Set down the full listing below word for word; pictures stay out of the copy.

--- Available records Enclosed Below ---

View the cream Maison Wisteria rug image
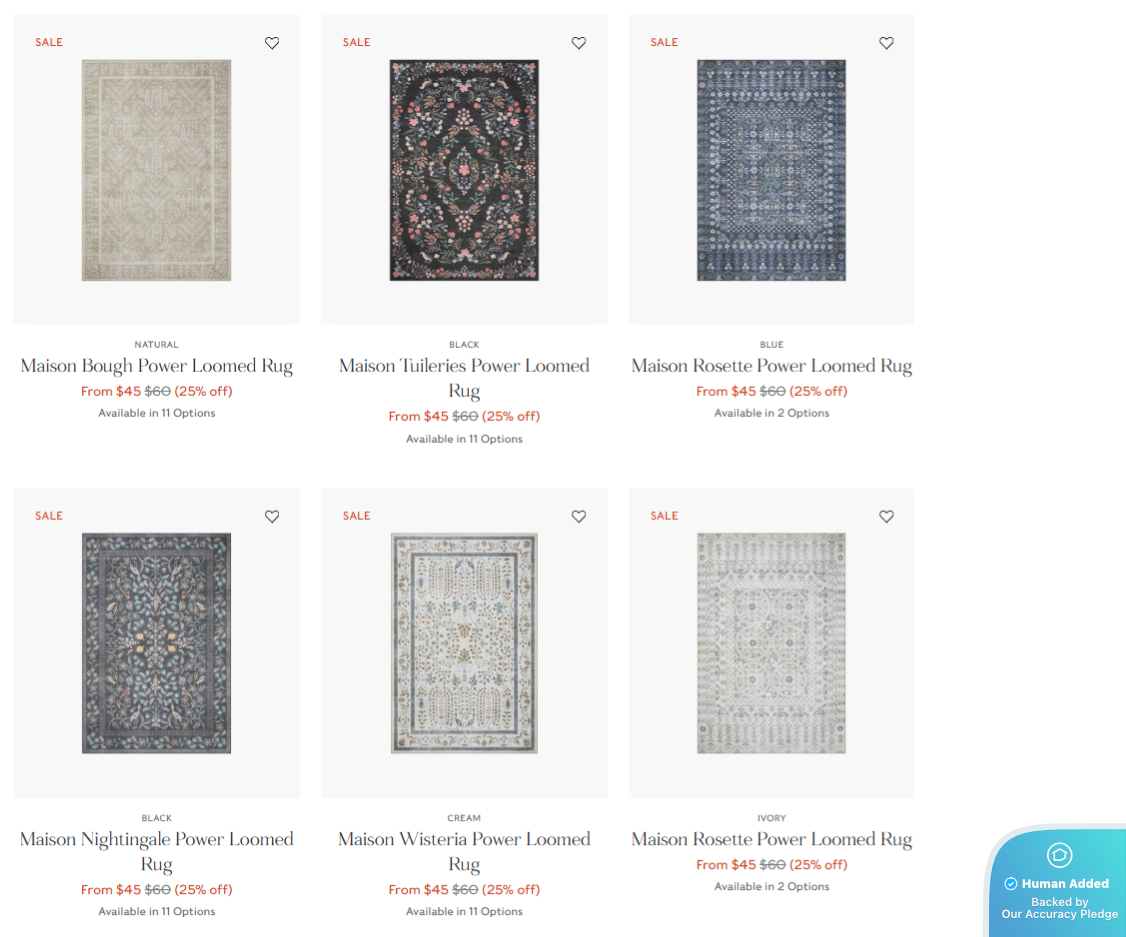[x=464, y=643]
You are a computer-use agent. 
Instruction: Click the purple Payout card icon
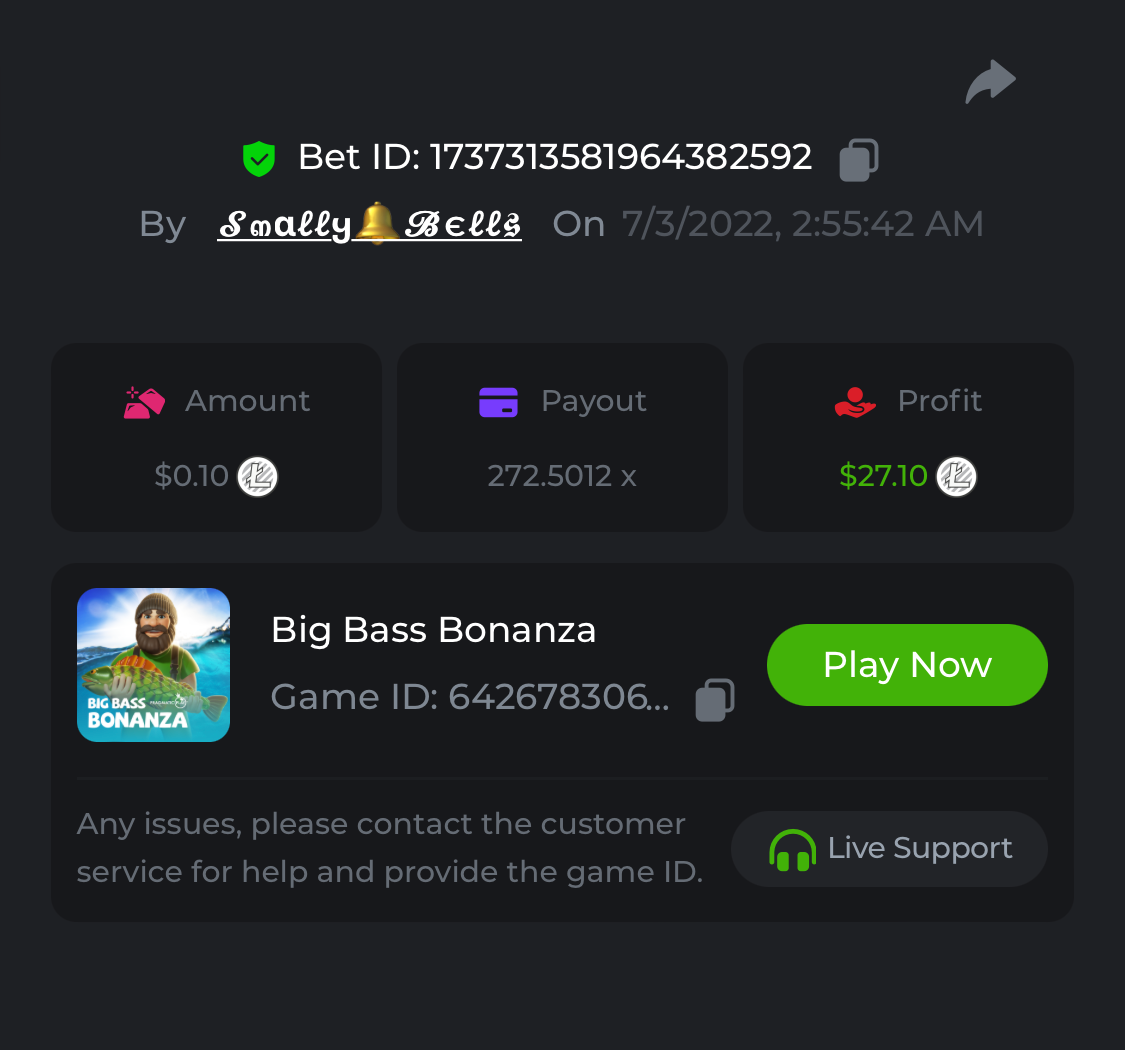(498, 402)
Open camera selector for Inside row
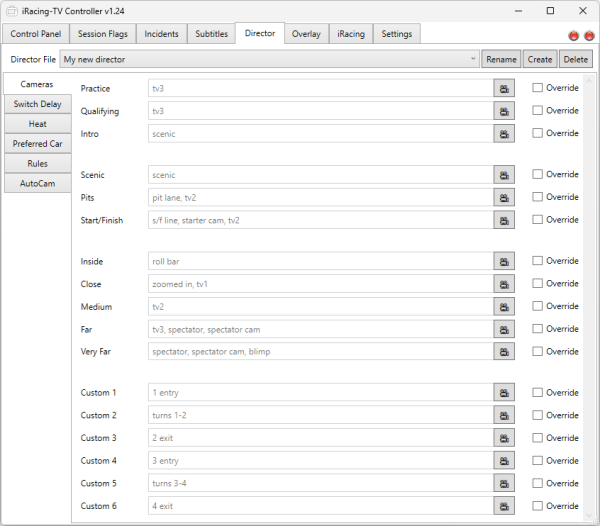The image size is (600, 526). coord(504,262)
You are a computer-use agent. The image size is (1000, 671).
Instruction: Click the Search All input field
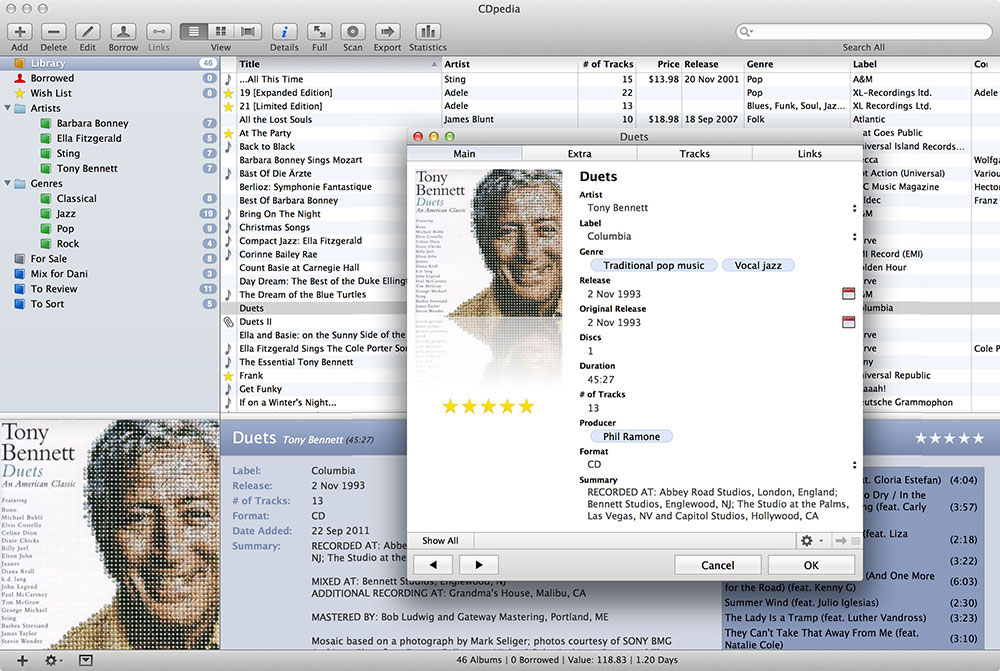click(x=863, y=32)
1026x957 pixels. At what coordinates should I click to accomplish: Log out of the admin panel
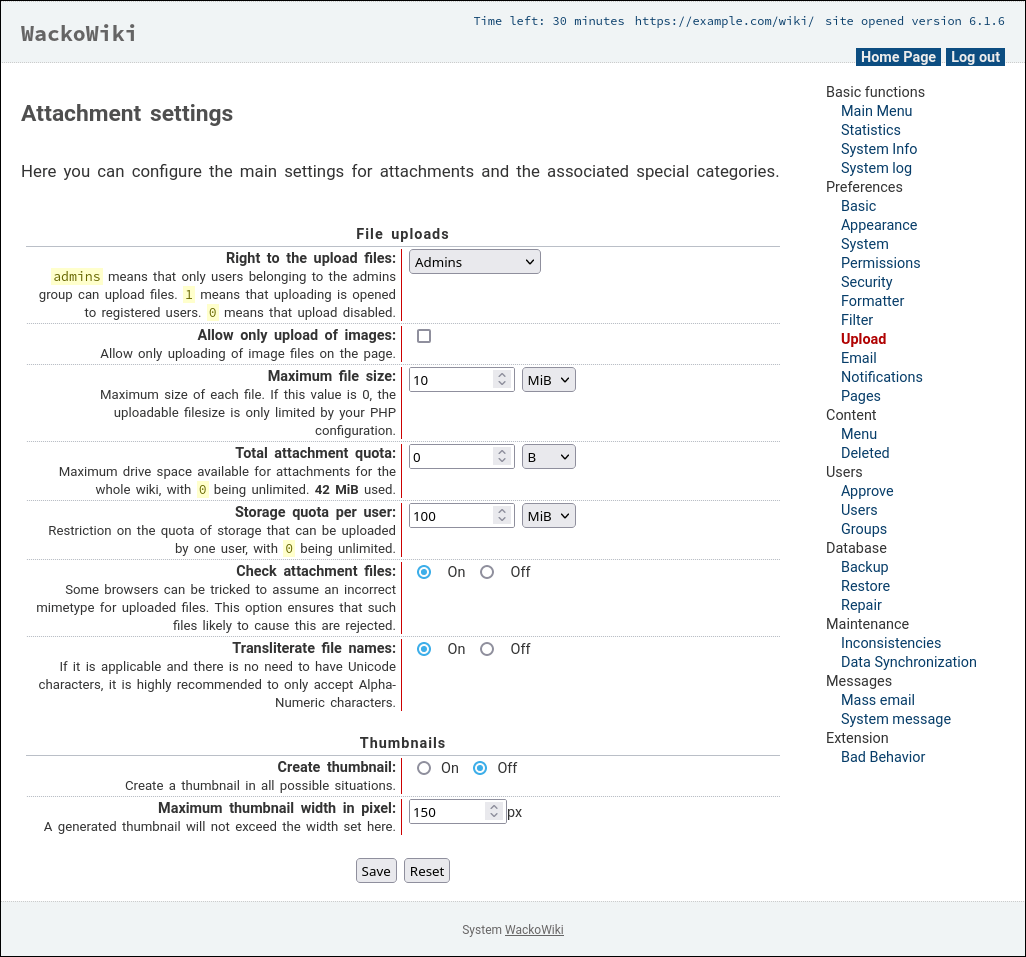pos(975,57)
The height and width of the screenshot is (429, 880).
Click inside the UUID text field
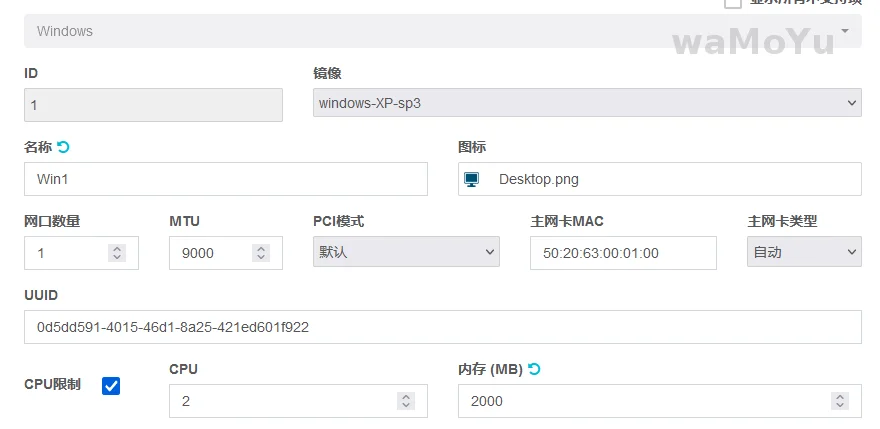(442, 327)
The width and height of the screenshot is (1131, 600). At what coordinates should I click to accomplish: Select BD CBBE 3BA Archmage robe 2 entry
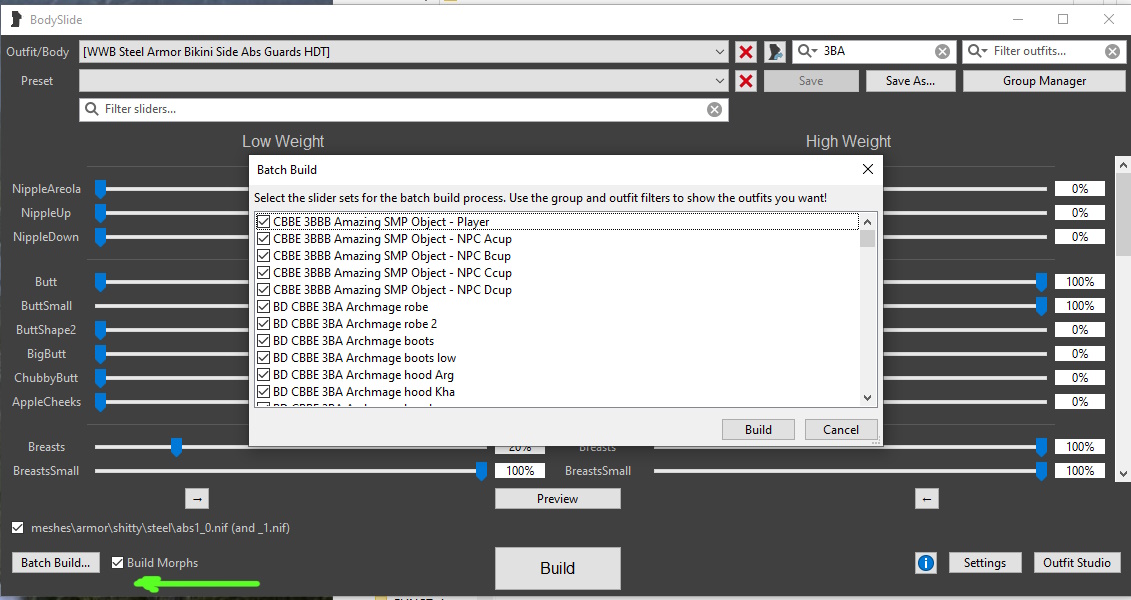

--- End of Enclosed Available records ---

Solved exercise:
View the cream Maison Wisteria rug image
[x=464, y=643]
You are a computer-use agent. 
Instruction: Click the purple Payout card icon
(498, 402)
Open camera selector for Inside row
The image size is (600, 526). coord(504,262)
You are a computer-use agent. The image size is (1000, 671).
Instruction: Click the Search All input field
click(x=863, y=32)
1026x957 pixels. At what coordinates should I click to accomplish: Log out of the admin panel
pos(975,57)
The height and width of the screenshot is (429, 880).
Click inside the UUID text field
(442, 327)
The width and height of the screenshot is (1131, 600). At what coordinates should I click to accomplish: Select BD CBBE 3BA Archmage robe 2 entry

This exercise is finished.